Table 1 Association results for the 100 SNPs in GWAS analysis of KD with CAA and without CAA.
Figure 1
figure 1

Genome-wide screening results.

Manhattan plot for the SNPs on autosomal chromosomes, obtained using the chi-square test under a dominant model. The red and blue horizontal lines indicate the threshold of the genome-wide screen (p < 1 × 10−5) and the cutoff level for the top 203 SNPs used for the following functional studies (p < 0.005), respectively.

Figure 2
figure 2

Putative gene network derived from Ingenuity Pathway Analysis (IPA) software.

IPA network analysis identified a single cluster of 35 genes that includes 26 associated genes discovered in this study. The lines between genes represent known interactions (solid lines represent direct interactions; dashed lines represent indirect interactions). Each gene is displayed using various shapes that represent the functional class of the gene product, as indicated in the legend.

Effect of KCNQ5, PLCB1, PLCB4 and PLCL1 knockdown on IL-1, IL-6, and IL-8 proinflammatory cytokine mRNA expression

EC injury and inflammation are some of the major characteristics of the development of KD25. When ECs were stimulated with pathogenic mediators such as lipopolysaccharide (LPS), the stimulated cells were shown to trigger inflammatory signals to increase permeability and leukocyte recruitment32. In this study, we examined 4 genes, KCNQ5, PLCB1, PLCB4 and PLCL1, for their effect on proinflammatory cytokine mRNA expression by silencing them using siRNA (Fig. 3 and Supplementary Fig. S1) in an LPS-induced endothelial cell inflammation model. Among them, PLCB1 showed the most significant inhibition of IL-1 beta, IL-6 and IL-8 expression. These results suggest that PLCB1 might regulate endothelial cell inflammation via interference with proinflammatory cytokine expression. This is the first study to report that PLCB1 is a regulator of vascular inflammation and thus its use might be beneficial for many inflammatory diseases associated with endothelial dysfunction.

Figure 3
figure 3

Effect of KCNQ5, PLCB1, PLCB4 and PLCL1 down-regulation on IL-1, IL-6 and IL-8 proinflammatory cytokine mRNA expression.

HUVEC cells were transfected with siKCNQ5, siPLCB1, siPLCB4 and siPLCL1 or siNC for 24 h application of LPS for an additional 24 h. IL-1beta (A), IL-6 (B) and IL-8 (C) mRNA expression levels were quantified by RT-qPCR. Data represent means ± SD for three independent experiments.

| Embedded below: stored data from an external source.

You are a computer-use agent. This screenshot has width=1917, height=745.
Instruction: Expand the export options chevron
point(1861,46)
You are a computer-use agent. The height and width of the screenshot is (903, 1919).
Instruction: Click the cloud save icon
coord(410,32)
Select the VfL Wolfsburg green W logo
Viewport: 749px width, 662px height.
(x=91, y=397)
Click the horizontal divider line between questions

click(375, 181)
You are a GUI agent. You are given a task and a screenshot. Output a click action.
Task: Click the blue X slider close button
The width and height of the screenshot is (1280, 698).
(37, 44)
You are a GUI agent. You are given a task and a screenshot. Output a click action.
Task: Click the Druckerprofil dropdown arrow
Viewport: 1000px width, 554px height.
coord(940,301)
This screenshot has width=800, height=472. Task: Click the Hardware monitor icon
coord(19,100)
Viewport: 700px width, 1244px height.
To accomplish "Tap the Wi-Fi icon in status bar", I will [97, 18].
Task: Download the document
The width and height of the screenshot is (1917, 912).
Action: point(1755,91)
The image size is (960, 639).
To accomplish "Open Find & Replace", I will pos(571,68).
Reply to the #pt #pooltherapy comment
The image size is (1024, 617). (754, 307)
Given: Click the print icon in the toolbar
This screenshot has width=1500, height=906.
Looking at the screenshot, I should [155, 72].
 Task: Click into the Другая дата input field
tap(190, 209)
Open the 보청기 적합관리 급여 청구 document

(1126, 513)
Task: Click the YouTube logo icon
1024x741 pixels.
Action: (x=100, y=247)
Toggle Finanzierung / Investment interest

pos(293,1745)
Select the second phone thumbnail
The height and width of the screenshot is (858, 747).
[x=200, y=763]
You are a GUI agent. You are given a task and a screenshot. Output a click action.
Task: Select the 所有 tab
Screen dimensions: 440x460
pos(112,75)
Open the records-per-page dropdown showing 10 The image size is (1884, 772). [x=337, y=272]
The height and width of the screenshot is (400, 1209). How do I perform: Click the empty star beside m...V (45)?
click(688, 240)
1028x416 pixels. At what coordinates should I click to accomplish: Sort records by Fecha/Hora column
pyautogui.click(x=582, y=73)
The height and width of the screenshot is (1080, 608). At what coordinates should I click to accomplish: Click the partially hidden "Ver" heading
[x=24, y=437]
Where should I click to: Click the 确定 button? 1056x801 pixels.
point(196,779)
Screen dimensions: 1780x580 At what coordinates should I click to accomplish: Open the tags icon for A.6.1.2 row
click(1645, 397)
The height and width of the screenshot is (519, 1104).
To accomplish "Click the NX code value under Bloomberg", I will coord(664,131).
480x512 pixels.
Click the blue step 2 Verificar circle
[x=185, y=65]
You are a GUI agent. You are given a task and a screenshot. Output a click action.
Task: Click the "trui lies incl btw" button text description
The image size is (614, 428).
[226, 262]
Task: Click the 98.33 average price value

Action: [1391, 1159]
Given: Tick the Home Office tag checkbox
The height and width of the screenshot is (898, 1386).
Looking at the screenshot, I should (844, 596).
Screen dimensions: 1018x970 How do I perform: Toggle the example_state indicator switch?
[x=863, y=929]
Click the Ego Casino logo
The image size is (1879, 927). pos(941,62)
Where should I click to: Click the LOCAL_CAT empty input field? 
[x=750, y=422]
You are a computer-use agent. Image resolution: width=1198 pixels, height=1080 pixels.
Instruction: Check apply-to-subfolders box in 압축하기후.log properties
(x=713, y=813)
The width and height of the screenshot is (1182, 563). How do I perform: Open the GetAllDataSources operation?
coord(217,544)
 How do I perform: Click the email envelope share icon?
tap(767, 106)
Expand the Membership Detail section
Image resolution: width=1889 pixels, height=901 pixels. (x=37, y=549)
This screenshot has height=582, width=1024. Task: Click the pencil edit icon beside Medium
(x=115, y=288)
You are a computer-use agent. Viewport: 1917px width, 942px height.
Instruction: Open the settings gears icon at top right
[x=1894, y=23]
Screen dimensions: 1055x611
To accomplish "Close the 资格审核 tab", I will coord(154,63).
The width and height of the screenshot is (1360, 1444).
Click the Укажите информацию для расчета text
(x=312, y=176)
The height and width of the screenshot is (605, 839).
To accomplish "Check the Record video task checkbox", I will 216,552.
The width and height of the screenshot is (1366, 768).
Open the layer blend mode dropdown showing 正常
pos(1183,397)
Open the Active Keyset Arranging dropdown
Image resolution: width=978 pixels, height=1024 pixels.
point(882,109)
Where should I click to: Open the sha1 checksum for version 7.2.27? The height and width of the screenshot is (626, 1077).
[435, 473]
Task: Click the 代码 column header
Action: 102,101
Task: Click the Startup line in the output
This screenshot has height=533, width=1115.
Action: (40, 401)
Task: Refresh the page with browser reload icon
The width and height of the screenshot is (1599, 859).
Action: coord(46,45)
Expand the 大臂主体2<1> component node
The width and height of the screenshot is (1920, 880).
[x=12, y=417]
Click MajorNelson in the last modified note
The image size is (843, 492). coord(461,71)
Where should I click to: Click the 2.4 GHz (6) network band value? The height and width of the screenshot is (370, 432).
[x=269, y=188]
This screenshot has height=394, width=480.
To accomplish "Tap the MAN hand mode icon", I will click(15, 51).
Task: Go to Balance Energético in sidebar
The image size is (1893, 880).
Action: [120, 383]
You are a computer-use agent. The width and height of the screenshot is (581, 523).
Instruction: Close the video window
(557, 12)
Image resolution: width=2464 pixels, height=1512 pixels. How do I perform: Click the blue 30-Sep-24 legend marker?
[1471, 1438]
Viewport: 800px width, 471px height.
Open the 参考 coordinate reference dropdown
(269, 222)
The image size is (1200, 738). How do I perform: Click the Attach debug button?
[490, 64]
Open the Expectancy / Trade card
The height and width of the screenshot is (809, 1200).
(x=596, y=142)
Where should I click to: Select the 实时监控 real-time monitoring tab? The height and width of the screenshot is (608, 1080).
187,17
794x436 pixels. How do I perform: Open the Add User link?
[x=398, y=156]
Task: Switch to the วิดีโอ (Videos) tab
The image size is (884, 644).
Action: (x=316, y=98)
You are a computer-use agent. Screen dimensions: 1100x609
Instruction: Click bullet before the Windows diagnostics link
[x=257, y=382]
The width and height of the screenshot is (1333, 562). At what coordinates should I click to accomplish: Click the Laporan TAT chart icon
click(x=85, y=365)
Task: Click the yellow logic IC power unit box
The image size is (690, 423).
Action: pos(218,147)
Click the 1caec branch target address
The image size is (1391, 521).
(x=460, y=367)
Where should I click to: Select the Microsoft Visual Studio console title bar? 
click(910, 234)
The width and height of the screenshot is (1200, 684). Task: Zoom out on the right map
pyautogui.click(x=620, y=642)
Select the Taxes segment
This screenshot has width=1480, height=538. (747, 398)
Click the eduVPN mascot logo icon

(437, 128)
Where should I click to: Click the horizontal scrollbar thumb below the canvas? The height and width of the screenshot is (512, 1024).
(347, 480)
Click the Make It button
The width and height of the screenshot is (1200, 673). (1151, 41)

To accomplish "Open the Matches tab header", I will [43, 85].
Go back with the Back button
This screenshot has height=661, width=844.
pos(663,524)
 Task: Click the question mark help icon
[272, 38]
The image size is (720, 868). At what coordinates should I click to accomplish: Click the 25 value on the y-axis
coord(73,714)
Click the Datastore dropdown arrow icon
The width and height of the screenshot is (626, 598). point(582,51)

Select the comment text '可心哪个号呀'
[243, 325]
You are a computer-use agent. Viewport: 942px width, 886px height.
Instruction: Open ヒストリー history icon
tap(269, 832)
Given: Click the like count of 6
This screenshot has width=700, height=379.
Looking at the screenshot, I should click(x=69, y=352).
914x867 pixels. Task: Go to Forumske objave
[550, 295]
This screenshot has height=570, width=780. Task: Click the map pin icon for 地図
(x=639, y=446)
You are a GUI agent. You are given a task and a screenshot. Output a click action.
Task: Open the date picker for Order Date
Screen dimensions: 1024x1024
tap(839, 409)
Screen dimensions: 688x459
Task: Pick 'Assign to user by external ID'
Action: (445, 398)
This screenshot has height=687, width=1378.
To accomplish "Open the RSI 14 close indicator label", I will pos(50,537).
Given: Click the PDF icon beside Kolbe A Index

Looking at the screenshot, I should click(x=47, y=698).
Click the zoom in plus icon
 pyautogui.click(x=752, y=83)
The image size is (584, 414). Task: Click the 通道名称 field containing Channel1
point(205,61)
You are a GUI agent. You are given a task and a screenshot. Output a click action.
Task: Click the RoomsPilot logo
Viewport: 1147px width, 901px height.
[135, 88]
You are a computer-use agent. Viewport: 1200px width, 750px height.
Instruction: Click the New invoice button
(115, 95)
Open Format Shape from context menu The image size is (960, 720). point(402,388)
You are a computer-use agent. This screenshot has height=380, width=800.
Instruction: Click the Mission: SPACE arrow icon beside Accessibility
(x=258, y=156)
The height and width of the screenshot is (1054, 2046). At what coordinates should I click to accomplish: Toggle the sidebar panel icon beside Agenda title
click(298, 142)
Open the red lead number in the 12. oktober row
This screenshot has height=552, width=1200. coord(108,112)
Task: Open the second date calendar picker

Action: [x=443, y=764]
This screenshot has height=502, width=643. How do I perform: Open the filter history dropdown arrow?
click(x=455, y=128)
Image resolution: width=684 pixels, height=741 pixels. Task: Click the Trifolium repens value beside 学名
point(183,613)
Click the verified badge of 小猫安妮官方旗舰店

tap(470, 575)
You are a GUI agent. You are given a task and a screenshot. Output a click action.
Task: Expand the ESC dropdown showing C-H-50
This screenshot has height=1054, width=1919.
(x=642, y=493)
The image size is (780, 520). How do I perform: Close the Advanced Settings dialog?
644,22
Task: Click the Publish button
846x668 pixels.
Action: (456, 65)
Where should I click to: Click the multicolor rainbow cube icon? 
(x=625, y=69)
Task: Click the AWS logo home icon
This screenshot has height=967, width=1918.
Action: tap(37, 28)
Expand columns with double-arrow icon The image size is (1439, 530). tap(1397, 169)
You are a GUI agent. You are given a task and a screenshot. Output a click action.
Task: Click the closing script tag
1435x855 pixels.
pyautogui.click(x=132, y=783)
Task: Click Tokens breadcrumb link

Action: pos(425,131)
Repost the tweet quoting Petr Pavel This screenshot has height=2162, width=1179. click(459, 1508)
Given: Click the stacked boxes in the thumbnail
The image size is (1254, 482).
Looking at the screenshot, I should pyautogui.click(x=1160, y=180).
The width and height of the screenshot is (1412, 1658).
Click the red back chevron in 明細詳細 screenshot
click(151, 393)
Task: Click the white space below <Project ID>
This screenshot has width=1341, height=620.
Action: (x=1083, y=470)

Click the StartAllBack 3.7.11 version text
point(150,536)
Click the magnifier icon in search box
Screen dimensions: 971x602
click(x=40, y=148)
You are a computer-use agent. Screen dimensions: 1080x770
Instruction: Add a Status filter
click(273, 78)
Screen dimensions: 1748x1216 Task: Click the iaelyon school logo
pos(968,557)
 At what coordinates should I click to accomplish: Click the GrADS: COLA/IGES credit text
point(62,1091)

Plasma levels of phospholipase C (PLC) and the effect of a PLC inhibitor on IL-1, IL-6 and IL-8 proinflammatory cytokine mRNA expression

The molecular interactions between PLCB1, PLCB4 and PLC and their effect on proinflammatory cytokine production have been previously investigated33,34,35,36,37. Furthermore, as shown in Fig. 2, the PLCB1-PLC interaction might then regulate the NF-κB complex and affect the production of IL-1, IL-6 and IL-8 proinflammatory cytokines. Plasma PLC concentrations were therefore measured in 96 patients with KD by enzyme-linked immunosorbent assays (ELISAs). Phospholipase C levels in plasma samples from patients with KD were analyzed in relation to PLCB4/B1 (rs6140791) genotypes (Fig. 4A). In patients with KD, those with CC+CG genotypes appeared to have significantly higher plasma levels of PLC than did those with the GG genotype (CC+CG: 738.7; GG: 549.7; p = 0.029). To investigate the effects of PLC inhibitor application on the IL-1, IL-6 and IL-8 proinflammatory cytokine production via the NF-κB complex, the PLC inhibitor (U73122) was used to treat ECs. LPS was then added to induce an EC inflammation model. As shown in Fig. 4B–D, U73122 mediated significant inhibition of IL-1 beta, IL-6 and IL-8 expression. Thus, the PLC inhibitor U73122 might regulate EC inflammation via interference with proinflammatory cytokine expression.

Figure 4
figure 4

Plasma levels of phospholipase C (PLC) and the effect of a PLC inhibitor on IL-1, IL-6 and IL-8 proinflammatory cytokine mRNA expression.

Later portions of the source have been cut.